Dean House 21 Pavenham Road
This page was written by Pam Hider
Pavenham Road c.1916, Dean House on right [Z1306/25/4/2]
The Historic Environment Record for Bedfordshire describes Dean House as follows:
"C18 house. Coursed limestone rubble. Old clay tile roof with stone gable coping. Symmetrical 3-window bay plan. Gable end chimney stacks. Two storeys and attics. S.W. elevation: two C20 roof lights. First floor has three C20 leaded-light casements. Ground floor two leaded casements flanking central doorway with C19 gabled, bracketed doorhood. Ground floor window heads have keystones."
As yet, the 18th and 19th century history of this house remains a mystery. The earliest mention in our records is 1910 when it was occupied by Elizabeth Mole and owned by Charles Franklin "per Mrs Mole" (DBV1/25 & map DBV3/74). Charles may have been her son, as on the 1911 Census, she is with another son William Franklin Mole aged 51, and she is described as a widow aged 78.
The next mention is in 1927 when property in Carlton was valued under the Rating and Valuation Act 1925 (DV1/C218). Every piece of land and building in the country had to be valued to determine the rates to be paid upon it. The interior was described as follows:
2 reception rooms, kitchen & scullery, stairs to 2 bedrooms & bathroom - the Valuer had written "old but has bath". On the second floor were 2 small attics. The Valuer had also written "new windows going in" to the property and "On Road. Attractive. Cottage at Rear". He also noted a barn. Outside was described as having an open hovel as small garage and 2 derelict pig sties (a hovel could mean a shed, usually for animals) and was "Apparently not to be judged by outside appearance. Situation not very nice. Cottage at rear". The Valuer described the outside as "good". The cottage at the rear had a living room and kitchen and stairs to 2 bedrooms. It was listed as "Poor". The Valuer described it as "Awful". At the time of this valuation, the owner was Mrs.E.P.Davis; the occupier of the house was B.Davis and the tenant of the cottage was A.T.Moye. B.Davis was still there in 1934 but now with his wife, Hilda Davis. 1935 marked the first mention of the name "Deane Cottage".
From 1936 - 1952 the house was owned and occupied by the Harper family and also operated as a retirement home, with 5 clients in 1936 and 9 clients in 1937 and was now named "Deane House" (Electoral Rolls).
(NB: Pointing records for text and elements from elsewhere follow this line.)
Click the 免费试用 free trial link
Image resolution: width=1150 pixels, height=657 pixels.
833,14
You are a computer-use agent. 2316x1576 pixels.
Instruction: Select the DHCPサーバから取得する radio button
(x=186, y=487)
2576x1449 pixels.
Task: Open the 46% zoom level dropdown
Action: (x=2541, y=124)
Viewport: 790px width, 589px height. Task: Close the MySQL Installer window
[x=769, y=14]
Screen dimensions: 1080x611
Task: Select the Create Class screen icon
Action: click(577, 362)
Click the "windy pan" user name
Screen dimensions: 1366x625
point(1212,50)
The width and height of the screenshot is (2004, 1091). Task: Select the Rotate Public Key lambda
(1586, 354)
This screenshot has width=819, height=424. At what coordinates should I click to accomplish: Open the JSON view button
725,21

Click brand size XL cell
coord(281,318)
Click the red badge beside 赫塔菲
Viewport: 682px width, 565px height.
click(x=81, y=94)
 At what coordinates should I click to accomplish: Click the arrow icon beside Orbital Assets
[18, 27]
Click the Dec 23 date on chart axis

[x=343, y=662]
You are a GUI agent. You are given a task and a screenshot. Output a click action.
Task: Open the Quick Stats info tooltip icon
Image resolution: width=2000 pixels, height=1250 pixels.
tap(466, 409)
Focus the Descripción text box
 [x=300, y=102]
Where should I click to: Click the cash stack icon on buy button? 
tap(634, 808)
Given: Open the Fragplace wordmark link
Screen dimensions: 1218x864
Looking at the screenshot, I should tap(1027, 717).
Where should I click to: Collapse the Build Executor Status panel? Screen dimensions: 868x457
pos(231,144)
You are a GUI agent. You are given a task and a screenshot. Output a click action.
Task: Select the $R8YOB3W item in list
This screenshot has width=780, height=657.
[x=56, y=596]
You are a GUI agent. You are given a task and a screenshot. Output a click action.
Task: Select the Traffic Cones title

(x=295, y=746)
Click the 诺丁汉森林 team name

In 1952, the house was bought then sold (in 1958) by Mrs.Constance Garner. The sales particulars (Z938/6/11/5) included the following description: "Charming old stone/tile house of great character, retaining many of its original features, metal windows and latches, exposed beams, old fireplaces, etc. and in excellent condition. South-west aspect, and all rooms have sunshine". Detailed descriptions of the interior show how the house had been modernised over the years and was wired for electricity. It was also connected to all main services. A further description tells us that "The house forms part of a 2 acre property, which includes a 3 bedroom cottage at the rear, and field in which are 2 green-houses and various poultry buildings." The cottage at the rear had always been occupied by tenants until this time (1950s) when the tenant purchased it along with the field and it became known as Dean House Cottage (later being known simply as 21a Pavenham Road).
From 1961 - 72, the Denson family owned the house and from 1973 - c.2000, the Darlington family were the owners. It is thanks to Mr.B Darlington that we have a charming postscript to this page. In 1998, Carlton & Chellington History Society was proposing a talk on the history of these two villages and members were asked what they knew of the history of their homes. Mr. Darlington wrote "Dene House 21 Pavenham Road partly built from the Dutch Owners of Woollen Boat following the banning of Woollen Imports to protect our own sheep farmers. Apparently these Dutch Boars used to sail up the Ouse as far as Bedford. The floors of house are made with timbers from Ships deck. Brook Darling. March 98". The banning of imported wool was made by a Sovereign Edict in the 18th century.